[TASKS TO COMPLETE]
A. From the article on Turkish interest rates below, copy the text between "Turkey also suffers" and "21 per cent.", inclusive.
B. According to the article on Turkish interest rates below, what level did the Bank of Canada's key lending rate reach at its peak in mid-1981?
C. List every central bank interest rate level stated in the article on Turkish interest rates below. Leave out the inflation figures.

[DOCUMENT PASSAGE]
=== Section Start ===
Pity the Turkish borrower. The country’s central bank on Thursday raised its key interest rate to a dizzying 17 per cent, from an already high 15 per cent, in an effort to entice global traders to buy the currency, which has been in free fall this year.
Turkey also suffers chronically high inflation ― around 14 per cent this year, compared to 1 per cent or less in the developed world ― and that makes high interest rates necessary, at least in the conventional view of central banks everywhere.
Its economy, in other words, is nothing like Canada’s. But if you think it couldn’t happen here, think again: It did, back in the early 1980s, when the Bank of Canada was fighting an epic battle with stubbornly high inflation. In mid-1981, the BoC’s key lending rate peaked at above 21 per cent.
In the next round of the inflation battle in the early 1990s, it peaked at around 14 per cent.
So yes, it can happen. And if it happened today ― if, for whatever reason, the Bank of Canada lost control of inflation like Turkey’s central bank has ― we would be, as the saying goes, royally boned.
=== Section End ===
[DATASET ENTRIES]
=== Section Start ===
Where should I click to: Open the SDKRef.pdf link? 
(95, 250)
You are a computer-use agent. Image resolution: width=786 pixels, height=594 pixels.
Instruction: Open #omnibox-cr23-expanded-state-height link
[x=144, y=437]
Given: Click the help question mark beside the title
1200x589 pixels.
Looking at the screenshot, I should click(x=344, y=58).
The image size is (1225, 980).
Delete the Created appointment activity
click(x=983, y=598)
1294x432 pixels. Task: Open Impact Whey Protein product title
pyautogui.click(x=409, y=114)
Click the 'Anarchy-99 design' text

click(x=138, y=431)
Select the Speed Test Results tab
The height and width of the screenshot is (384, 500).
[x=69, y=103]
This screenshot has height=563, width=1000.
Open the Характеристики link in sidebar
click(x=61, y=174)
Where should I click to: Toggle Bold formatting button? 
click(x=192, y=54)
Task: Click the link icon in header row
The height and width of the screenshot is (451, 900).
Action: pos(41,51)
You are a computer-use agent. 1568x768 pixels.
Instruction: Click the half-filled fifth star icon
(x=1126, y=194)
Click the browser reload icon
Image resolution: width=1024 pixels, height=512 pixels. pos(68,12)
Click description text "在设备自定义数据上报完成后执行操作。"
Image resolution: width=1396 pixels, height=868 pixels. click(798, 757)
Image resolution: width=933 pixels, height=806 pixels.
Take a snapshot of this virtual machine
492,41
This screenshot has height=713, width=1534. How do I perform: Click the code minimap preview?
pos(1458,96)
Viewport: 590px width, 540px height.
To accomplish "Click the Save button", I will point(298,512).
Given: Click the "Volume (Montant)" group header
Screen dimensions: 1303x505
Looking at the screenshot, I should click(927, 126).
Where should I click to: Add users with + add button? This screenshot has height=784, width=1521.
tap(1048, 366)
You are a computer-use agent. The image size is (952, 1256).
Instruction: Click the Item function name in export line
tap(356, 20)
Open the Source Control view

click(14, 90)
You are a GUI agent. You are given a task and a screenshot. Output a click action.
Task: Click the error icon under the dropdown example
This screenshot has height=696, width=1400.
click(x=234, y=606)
=== Section End ===
[YOUR RESPONSES]
A.
Turkey also suffers chronically high inflation ― around 14 per cent this year, compared to 1 per cent or less in the developed world ― and that makes high interest rates necessary, at least in the conventional view of central banks everywhere.
Its economy, in other words, is nothing like Canada’s. But if you think it couldn’t happen here, think again: It did, back in the early 1980s, when the Bank of Canada was fighting an epic battle with stubbornly high inflation. In mid-1981, the BoC’s key lending rate peaked at above 21 per cent.

B. It peaked at above 21 per cent.

C.
- 17 per cent: Turkey's new key interest rate
- 15 per cent: Turkey's previous key interest rate
- Above 21 per cent: the Bank of Canada's peak key lending rate in mid-1981
- Around 14 per cent: the Bank of Canada's peak rate in the early 1990s